One gift that will never go out of style is flowers. With all the different varieties, you're bound to find at least one type that your mother likes. Flowers are a beautiful, and just about everyone has many that they like. One glance at a lovely flower is enough to bring a smile to anyone's face, so just think how happy your mom would feel by receiving a bouquet for Mother's Day. Although roses are usually more popular and most expensive, there are many other varieties that are just as special, yet often unrecognized. You can also save some money by choosing these other varieties. Daffodils, lilies, and daisies are just a few of the lovely flowers that could possibly bring a smile to your mother's face on Mother's Day. If your mother prefers plants, there are attractive hanging baskets, potted plants, etc. that can be purchased inexpensively at just about any flower shop or store that sells gardening supplies.

Show off your Culinary Skills

There probably isn't a mom alive who wouldn't love for her children to prepare a nice meal for her on Mother's Day. One advantage of showing mom how much you love and appreciate her by cooking for her is that you don't have to venture out into the crowded restaurants on mom's special day. Restaurants will undoubtedly be packed, and if you haven't made reservations in advance, you probably won't get a table anyway. You also get to show your mom how well you listened while she was teaching you to cook as a child. The meal doesn't have to be elaborate, and your mother is likely to enjoy it immensely just because you took the time and effort to it especially for her.

Give Mom a Break

Every mom deserves a break from the everyday tasks that she must do, so giving your mother a break would be a priceless gift that is probably just that--priceless. You don't have to spend any money to clean the house, run errands (except for gas for your car, of course) or baby-sit your younger siblings, if any exist. Taking some responsibility off mom for even one day is enough to make her day extra-special. There's no reason for the break to last for merely a day, either. Giving her the opportunity to rest for the entire week while you temporarily take over her duties would be one gift that she will never forget.

Pamper Mom for a Day

Everyone deserves to be pampered every now and then, whether it's to relieve some stress or simply for enjoyment and relaxation. While she would probably enjoy a full day at the spa, complete with massage, facials, body wraps, etc., a simple manicure would likely suffice. If you're on a budget, or simply don't have the extra money to pay for a full spa package, your mother wouldn't feel any less appreciative if you treated her to a single spa treatment, such as a massage, foot rub, or pedicure--whichever is her favorite.

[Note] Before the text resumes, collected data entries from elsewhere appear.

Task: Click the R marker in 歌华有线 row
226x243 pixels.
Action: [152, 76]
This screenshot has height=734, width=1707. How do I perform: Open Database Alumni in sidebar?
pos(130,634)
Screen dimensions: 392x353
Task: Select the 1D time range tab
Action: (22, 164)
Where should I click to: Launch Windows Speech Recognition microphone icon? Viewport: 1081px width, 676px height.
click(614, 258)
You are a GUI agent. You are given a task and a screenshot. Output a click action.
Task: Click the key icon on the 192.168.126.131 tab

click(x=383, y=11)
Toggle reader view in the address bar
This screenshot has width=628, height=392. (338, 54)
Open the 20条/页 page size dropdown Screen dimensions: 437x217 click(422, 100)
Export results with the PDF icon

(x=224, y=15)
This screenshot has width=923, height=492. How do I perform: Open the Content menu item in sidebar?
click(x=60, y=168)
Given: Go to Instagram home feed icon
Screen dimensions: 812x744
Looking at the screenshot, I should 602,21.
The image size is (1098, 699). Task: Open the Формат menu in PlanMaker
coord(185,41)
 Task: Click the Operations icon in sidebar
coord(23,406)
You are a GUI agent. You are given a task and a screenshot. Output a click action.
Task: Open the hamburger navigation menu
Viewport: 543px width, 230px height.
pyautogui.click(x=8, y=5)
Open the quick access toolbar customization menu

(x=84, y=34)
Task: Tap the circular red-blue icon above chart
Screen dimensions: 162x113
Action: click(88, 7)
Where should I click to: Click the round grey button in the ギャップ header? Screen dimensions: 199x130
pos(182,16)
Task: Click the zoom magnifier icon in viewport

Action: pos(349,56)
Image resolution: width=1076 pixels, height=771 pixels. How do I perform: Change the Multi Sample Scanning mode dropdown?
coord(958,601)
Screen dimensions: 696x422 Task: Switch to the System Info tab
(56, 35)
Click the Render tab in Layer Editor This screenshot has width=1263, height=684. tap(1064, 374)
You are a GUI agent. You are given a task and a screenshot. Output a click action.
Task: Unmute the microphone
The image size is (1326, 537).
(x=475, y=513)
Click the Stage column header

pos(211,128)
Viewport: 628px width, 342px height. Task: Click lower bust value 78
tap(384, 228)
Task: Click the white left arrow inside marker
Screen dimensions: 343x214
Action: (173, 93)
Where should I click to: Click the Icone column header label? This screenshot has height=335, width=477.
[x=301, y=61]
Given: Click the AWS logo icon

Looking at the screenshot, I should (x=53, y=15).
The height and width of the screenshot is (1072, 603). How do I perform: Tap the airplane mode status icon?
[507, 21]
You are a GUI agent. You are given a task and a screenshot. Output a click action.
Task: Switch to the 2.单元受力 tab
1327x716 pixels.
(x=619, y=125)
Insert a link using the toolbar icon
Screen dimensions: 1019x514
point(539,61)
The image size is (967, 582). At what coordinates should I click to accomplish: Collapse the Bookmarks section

As you can obviously see, there is no need to buy your mom large, extravagant gifts just to make her feel special and appreciated on Mother's Day. Of course if you can afford it, you mom would probably love a brand-new car or a trip to Spain. Unfortunately, though, the average person isn't able to purchase such expensive gifts, but that shouldn't effect how well your mother enjoys her special day. As the old saying goes, it's the thought that counts, and even a homemade gift is bound to make your mother's special annual holiday more special than it has ever been before.